Why are they living on the street? What brought them here? What happened? What are they thinking all the time? Is it freedom, absolute freedom, that makes them living this life? Is it a feeling? Don’t they see any other way of being?
Tears come into my eyes when thinking about homeless figures. It creates the needy feeling of having to talk to them, finding out more about their way of thinking.
Are they responsible for their way of life? Made them society go this direction? Did they choose the way by their own? How do they survive? Is surviving and the hope for a better time the only thing they are moved by? Is it love? Love concerning the independence of being free like a wild bird? What means freedom to them? Being uncontrolled in a place where most things are about control?
What if we all were vagabonds? Why not? What keeps us from living this way? We talk about freedom… Do we really know what it means TO BE FREE? What is it? Is it possible to live freedom? Or is it only that we misunderstand freedom? Might we not any more recognize all the rules around us, telling how we should live, behave, be? Do we truly chose OUR LIFE? Or do we follow what others consider best for us? What society considers appropriate? Could a vagabond be the same accepted like a successful business man in our society? Aren’t they the same human beings? Don’t both of them have the right of existence? Why do we look at them in despised ways? Why don’t we allow them to have a voice in our world? Isn’t being drunk the only way they can overcome the contempt in our world? Does drinking break up the tight ropes put around them unwillingly? Is it a key accessing their inner truth? Is drinking their mean of communicating social shortcomings? How much of them do actually drink? Isn’t it a mere assumption that homeless are drinking? What if there are just a handful within a thousand?
What would happen if we give them a chance of speaking their truth, spreading their thoughts and opinions? Might those people feel ashamed to ask the government for support and money? Are they too proud to ask the system? Is it therefore they prefer to live on the street? What if many of us consider them being stupid? On the opposite, what if they are far ahead of our intelligence and understanding of life, we just miss realizing it because we never ask?
Although many of these questions still apply, I now see vagabonds from another perspective. Being on the road for more than five years myself has taught me several things I wish to share in this context. For me, homeless have a right to be there. I love them for being there, for being reflectors to me and society. They are as equal as any other human being. They have their own, surely moving life story, which I believe worth discovering. We can learn from them as much as they are able to learn from us. It is always a win-win match to approach a homeless.

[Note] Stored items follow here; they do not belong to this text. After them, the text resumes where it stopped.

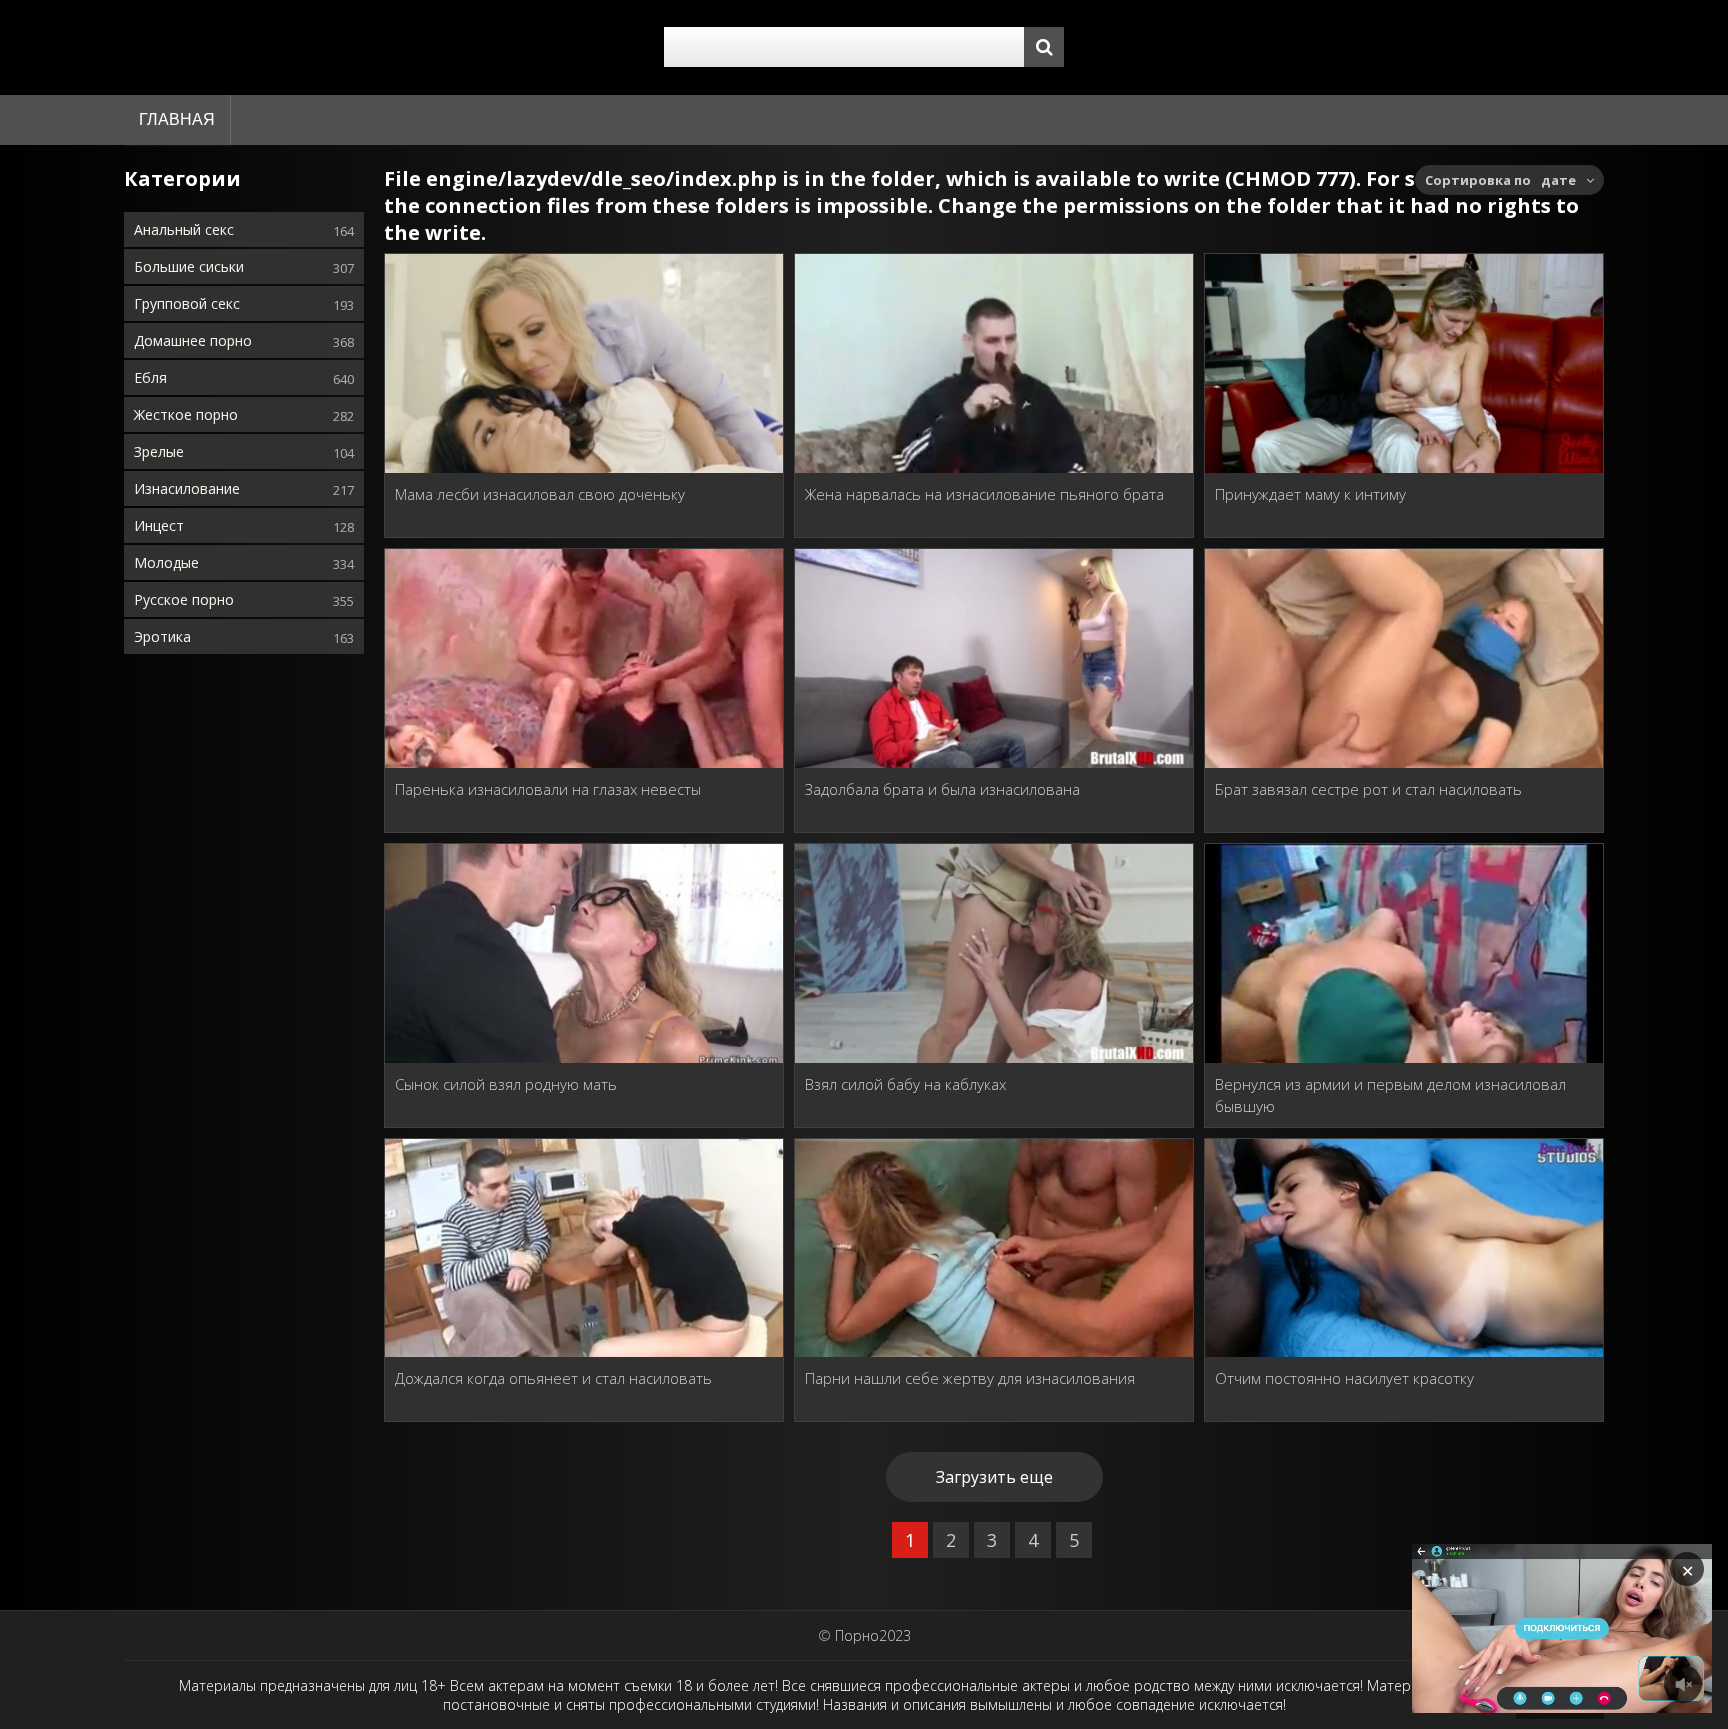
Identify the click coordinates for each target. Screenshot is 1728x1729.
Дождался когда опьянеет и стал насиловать (553, 1378)
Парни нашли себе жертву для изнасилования (970, 1378)
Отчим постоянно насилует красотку (1344, 1378)
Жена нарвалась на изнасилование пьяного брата (984, 494)
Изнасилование (187, 488)
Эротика (162, 636)
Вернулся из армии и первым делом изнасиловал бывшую (1390, 1095)
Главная (177, 119)
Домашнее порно (193, 340)
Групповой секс (187, 303)
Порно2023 (873, 1635)
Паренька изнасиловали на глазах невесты (548, 789)
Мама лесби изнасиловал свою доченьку (540, 494)
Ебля (150, 377)
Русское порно (184, 599)
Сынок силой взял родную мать (506, 1084)
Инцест (159, 525)
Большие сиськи (189, 266)
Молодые (166, 562)
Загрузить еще (994, 1477)
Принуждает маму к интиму (1310, 494)
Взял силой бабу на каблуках (905, 1084)
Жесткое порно (186, 414)
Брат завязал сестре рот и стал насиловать (1368, 789)
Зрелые (159, 451)
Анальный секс (184, 229)
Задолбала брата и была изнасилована (942, 789)
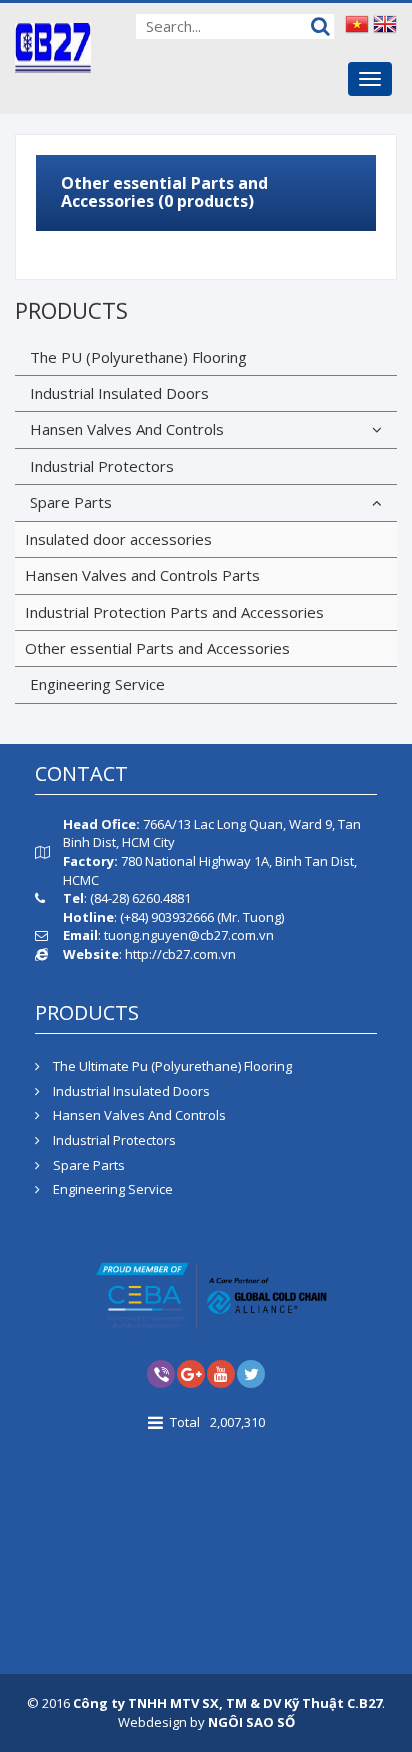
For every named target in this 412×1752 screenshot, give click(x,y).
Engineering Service (97, 684)
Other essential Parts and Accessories (157, 648)
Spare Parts (71, 502)
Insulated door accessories (118, 539)
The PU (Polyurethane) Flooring (138, 357)
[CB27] (53, 46)
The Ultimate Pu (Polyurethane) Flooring (171, 1066)
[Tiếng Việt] (357, 23)
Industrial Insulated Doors (119, 393)
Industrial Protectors (102, 466)
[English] (385, 23)
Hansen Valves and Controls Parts (142, 575)
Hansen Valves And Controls (127, 429)
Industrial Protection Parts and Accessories (174, 612)
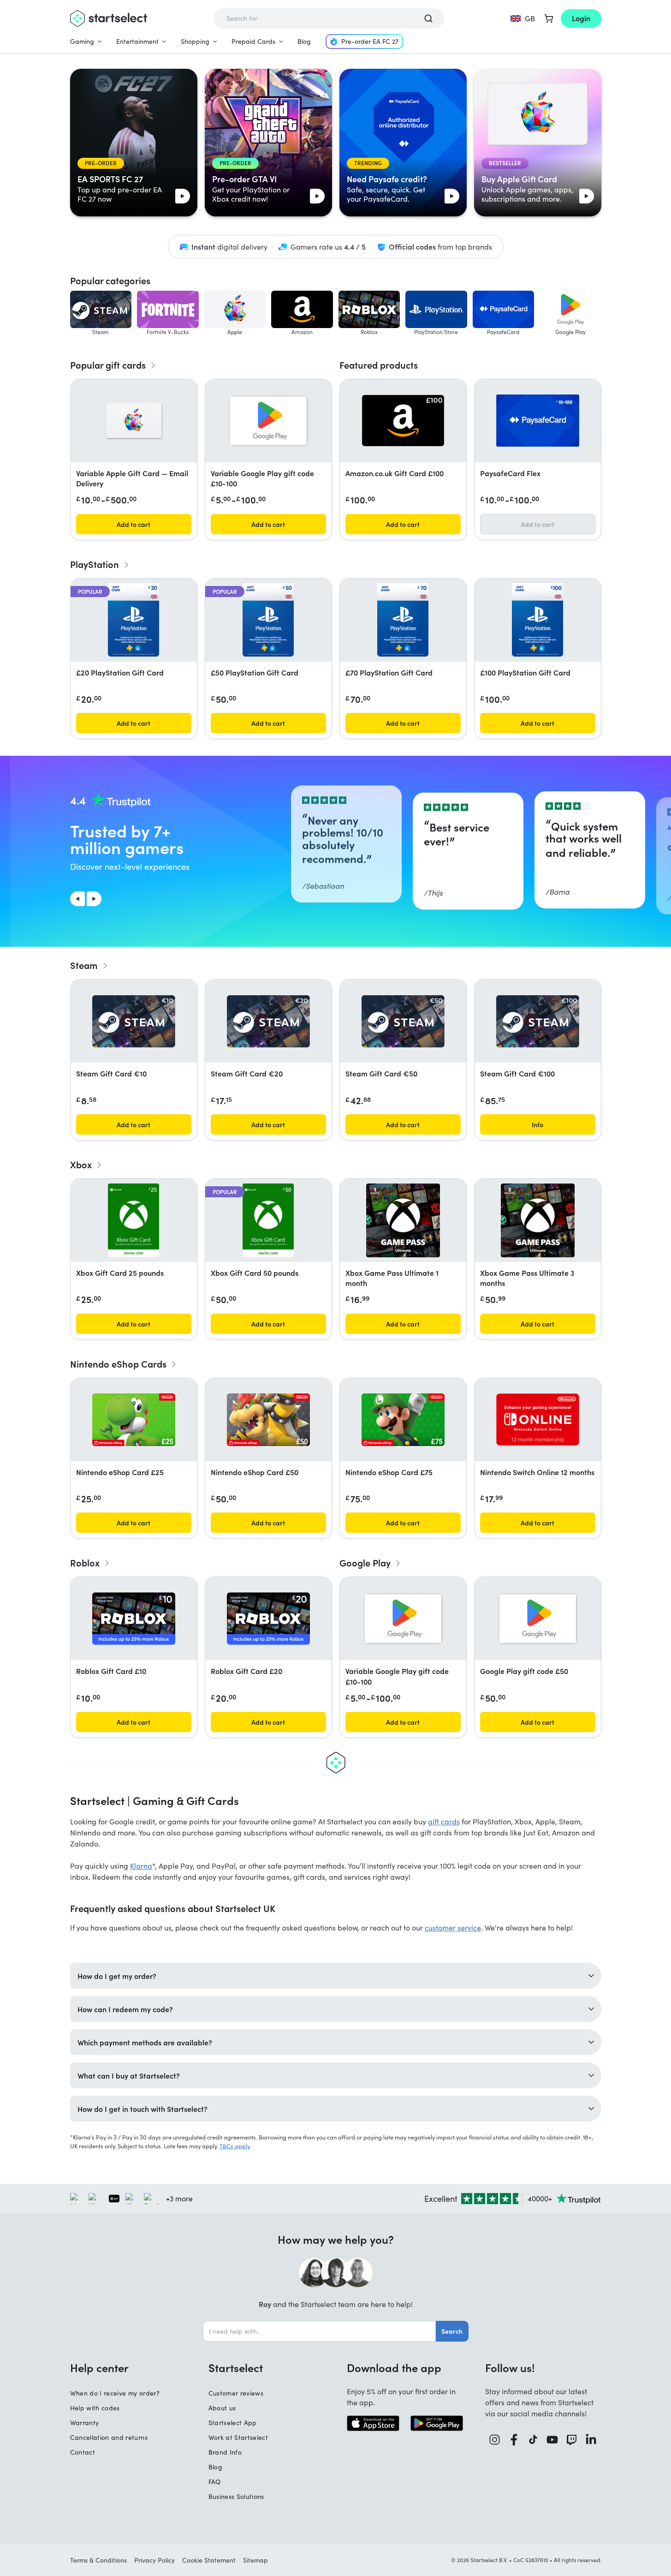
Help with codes (95, 2407)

Something inner tells me that often they choose to live like this. Other times, they might be dragged into it, and stay there because they find something they have yet missed elsewhere. I believe that if someone prefers to live a life in his own four walls, he would likely be actively searching solutions for his situation once he ends up on street; it might likely be that such person just disqualifies for a life on the street.
I like to support homeless whenever my feeling speaks for it. I do smile at them, a heart-warming smile. I wish them all the best for whatever they choose to experience in their life. If I feel like giving money I give without hesitation.
My former urge to speak with them declines further and further. Life taught me to allow them to be, to respect their way of life, to accept their way of being, to simply love them.